II.2 Faktor-Faktor yang Mempengaruhi Inseminasi Buatan


Sejumlah faktor dilaporkan mempengaruhi keberhasilan IB termasuk
nutrisi, musim kawin, kondisi lingkungan, paritas, berkembang biak, pertanian,
kedalaman deposisi air mani, komposisi extender dan pengobatan hormon
(Arrebola et al., 2012).
Keberhasilan Inseminasi Buatan dipengaruhi oleh beberapa hal yaitu: (1)
Kualitas semennya (2) Manusianya (Inseminator dan peternaknya) adalah hal
ketepatan waktu IB dan penempatan semen (deposisi semen) (3) Fisiologi
betinanya (Kusumawati dan Leondro, 2014):
1. Kualitas Semen
Parameter kualitas semen yang terpenting adalah konsentrasi dan motilitas
progressifnya atau total spermatozoa yang bergerak kedepan karena hanya
spermatozoa yang progressif saja yang mampu untuk melakukan fertilisasi.
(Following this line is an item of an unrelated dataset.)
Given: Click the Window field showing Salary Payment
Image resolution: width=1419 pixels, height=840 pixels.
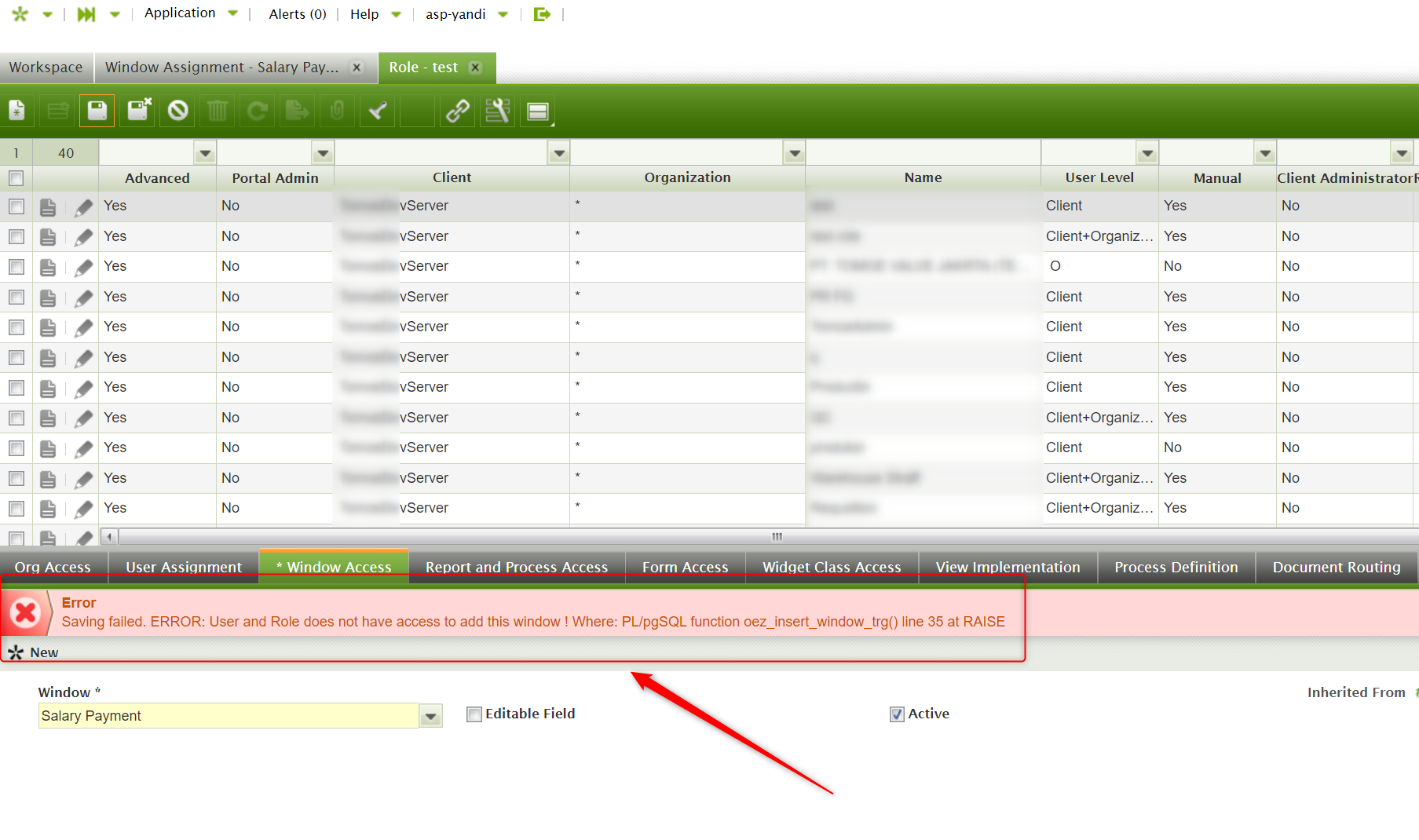Looking at the screenshot, I should point(228,716).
Quality control dengan uji kualitas semen perlu dilakukan secara periodik seiring
dengan cek volume nitrogen cair, sebab satu kali saja volume nitrogen cair sampai
di posisi setelah berdirinya straw saja dapat berakibat kematian spermatozoa.
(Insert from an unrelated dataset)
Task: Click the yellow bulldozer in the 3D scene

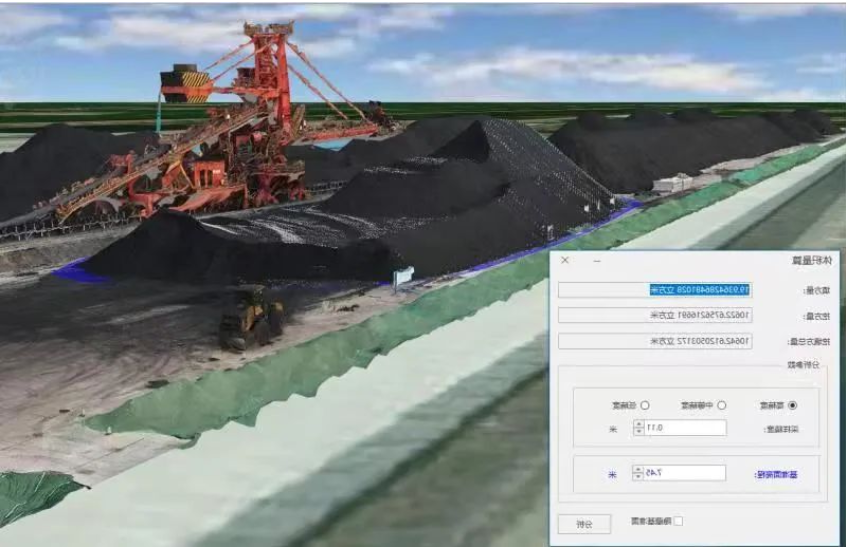Action: pyautogui.click(x=251, y=317)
Kualitas semen harus tetap terjaga, oleh sebab itu semen beku harus selalu
terendam di dalam nitrogen cair, sekali saja tidak terendam maka spermatozoa
beku tidak dapat hidup setelah dithawing. Dalam kondisi tersebut maka volume
nitrogen cair perlu di kontrol agar semen beku tetap terendam. Apabila di suatu
daerah tidak dapat secara kontinyu tersedia nitrogen cair maka sebaiknya tidak
menggunakan semen beku untuk Inseminasi Buatan, tetapi kawin alam dengan
menggunakan pejantan unggul atau menggunakan semen cair.
2. Inseminator
Yang dimaksud manusianya adalah Inseminator dan peternaknya.
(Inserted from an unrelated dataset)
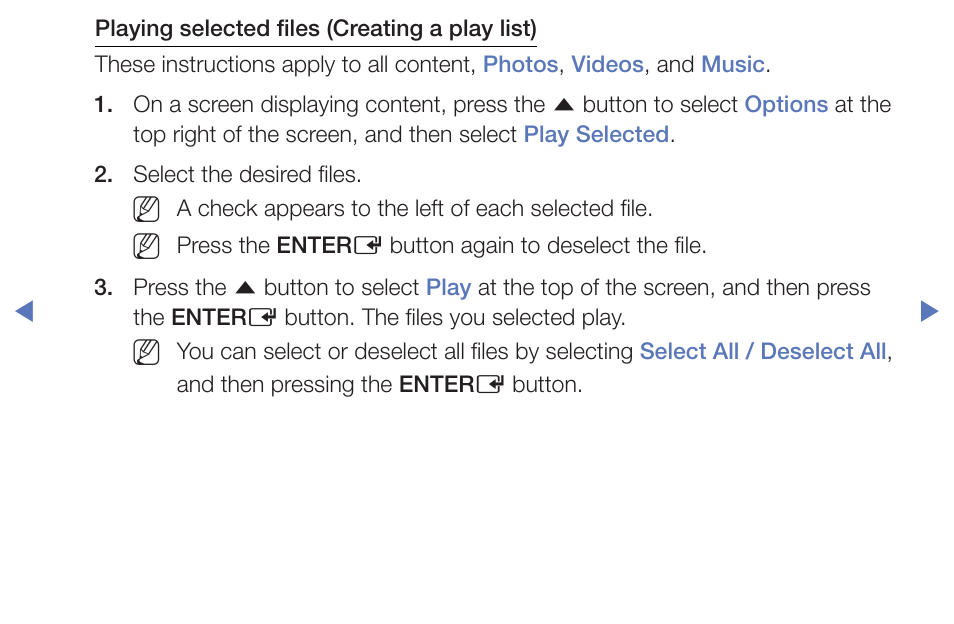Click step number 2 'Select the desired files'
This screenshot has height=624, width=954.
pyautogui.click(x=228, y=175)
Inseminator menentukan keberhasilan inseminasi buatan terutama di dalam (1)
Teknik Thawing semen beku (2) Deposisi semen (3) ketepatan waktu IB.
Efek dari thawing sama dengan saat proses pembekuan terhadap kualitas
semen, apabila salah dalam thawingnya maka membran spermatozoa akan rusak,
proses thawing adalah suatu proses keluarnya intra celluler cryoprotektan (Misal
Gliserol) dari dalam sel dan digantikan lagi dengan air. Thawing dapat dilakukan
dengan air es, air kran maupun air hangat. Pada proses thawing perlu dilakukan
peningkatan suhu yang perlahan, bila menggunakan air es maka proses thawing
lebih lama, sedangkan bila menggunakan air hangat hanya beberapa detik.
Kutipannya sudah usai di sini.